* Records supplied:
------------

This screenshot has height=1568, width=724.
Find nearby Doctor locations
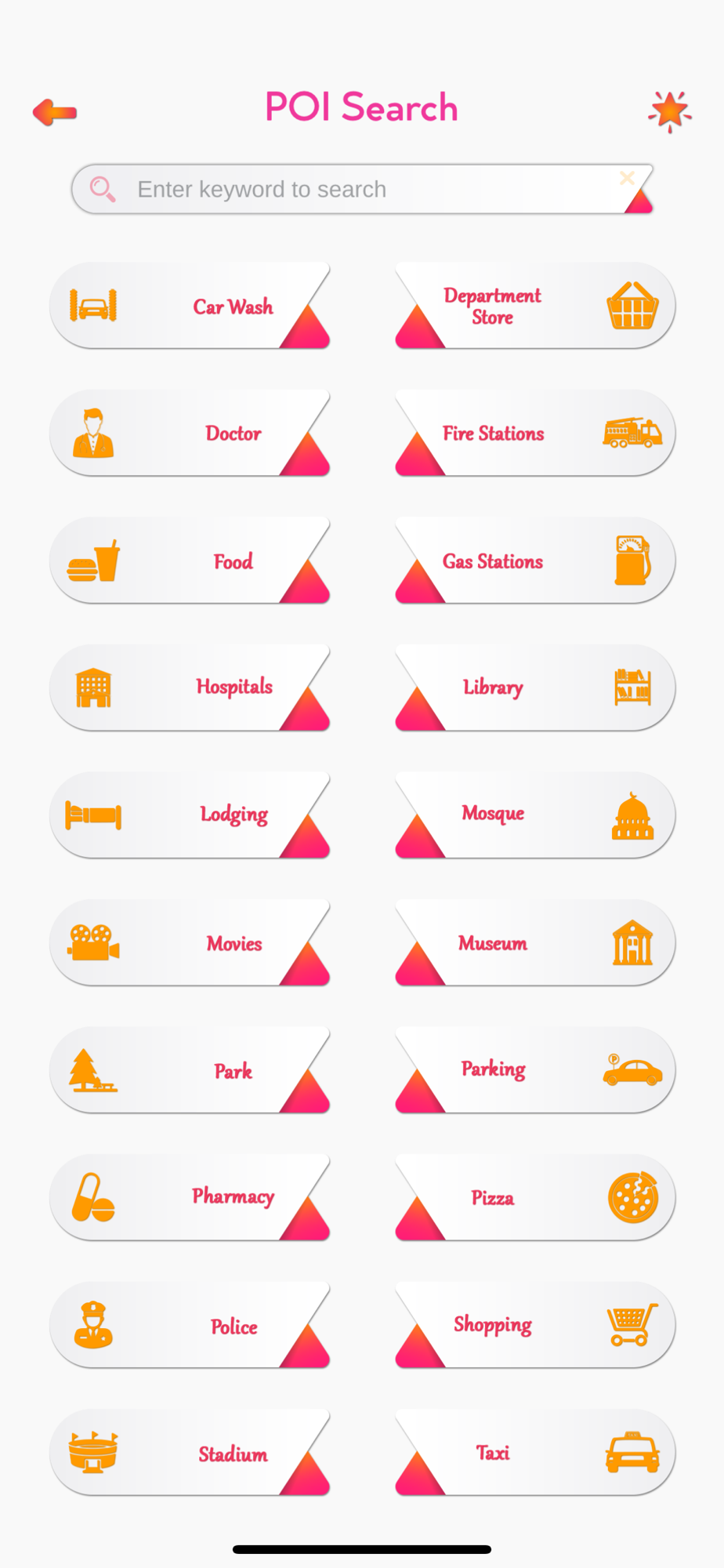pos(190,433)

------------

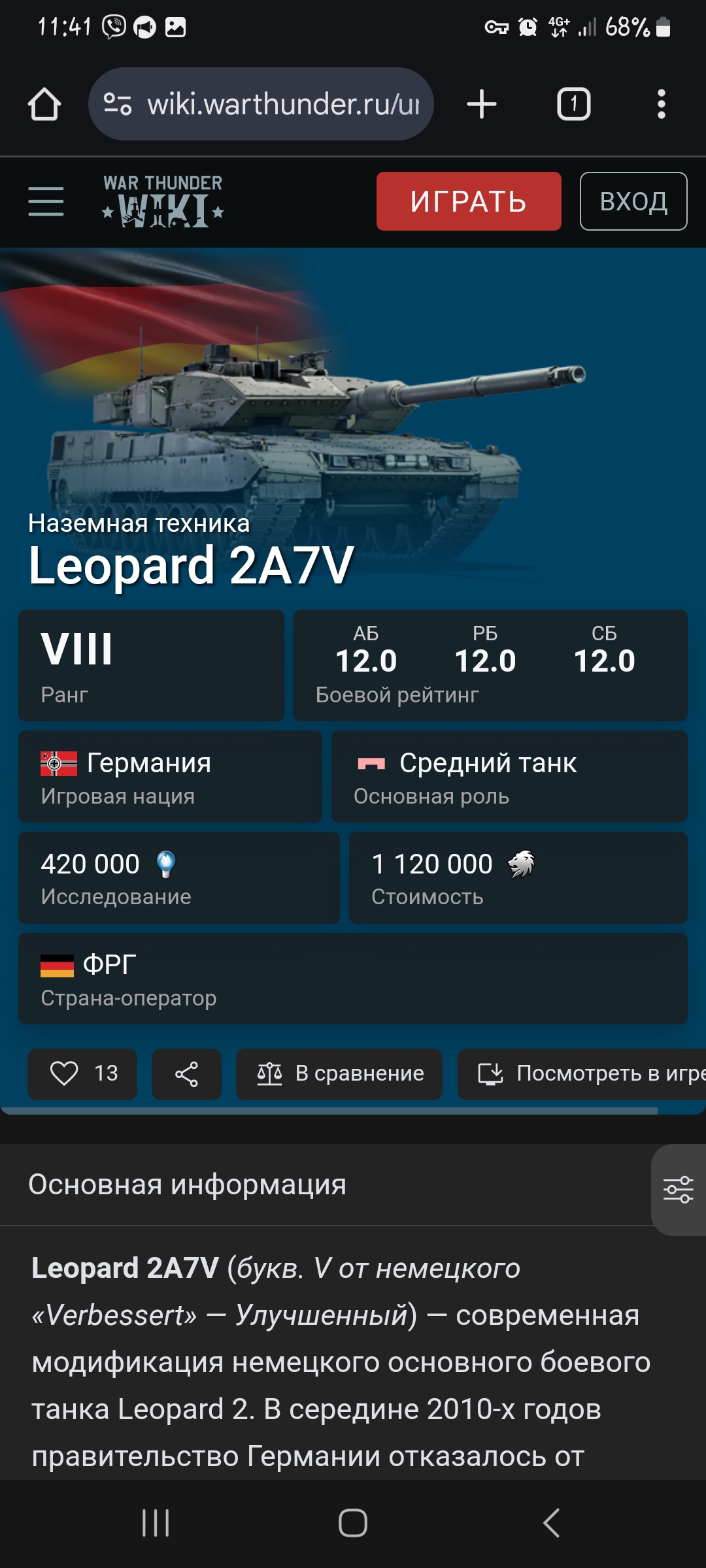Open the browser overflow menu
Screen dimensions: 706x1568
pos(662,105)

------------

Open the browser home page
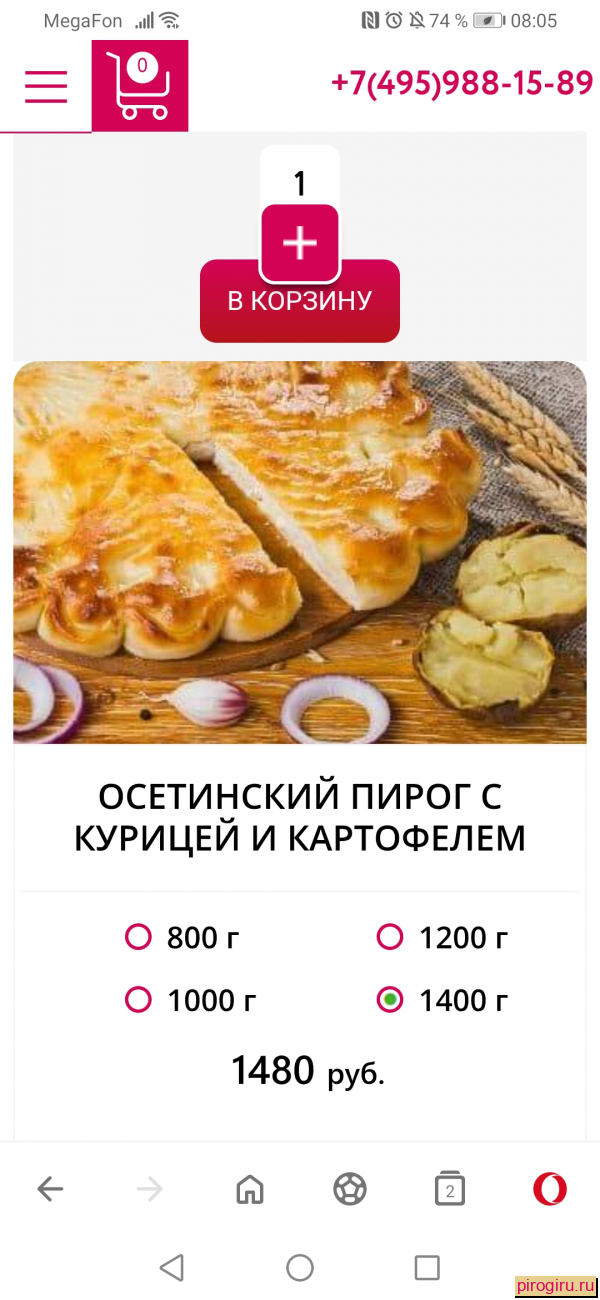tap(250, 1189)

------------

Render the listing, starting at the line that contains "This screenshot has height=1568, width=724." and ending at the line that contains "pos(190,433)", as a two-column CSV with the headers "text" and "coordinates", quoting each field and replacing line breaks with spaces. Leave the pictures out.

* Response:
text,coordinates
"This screenshot has height=1568, width=724. Find nearby Doctor locations","pos(190,433)"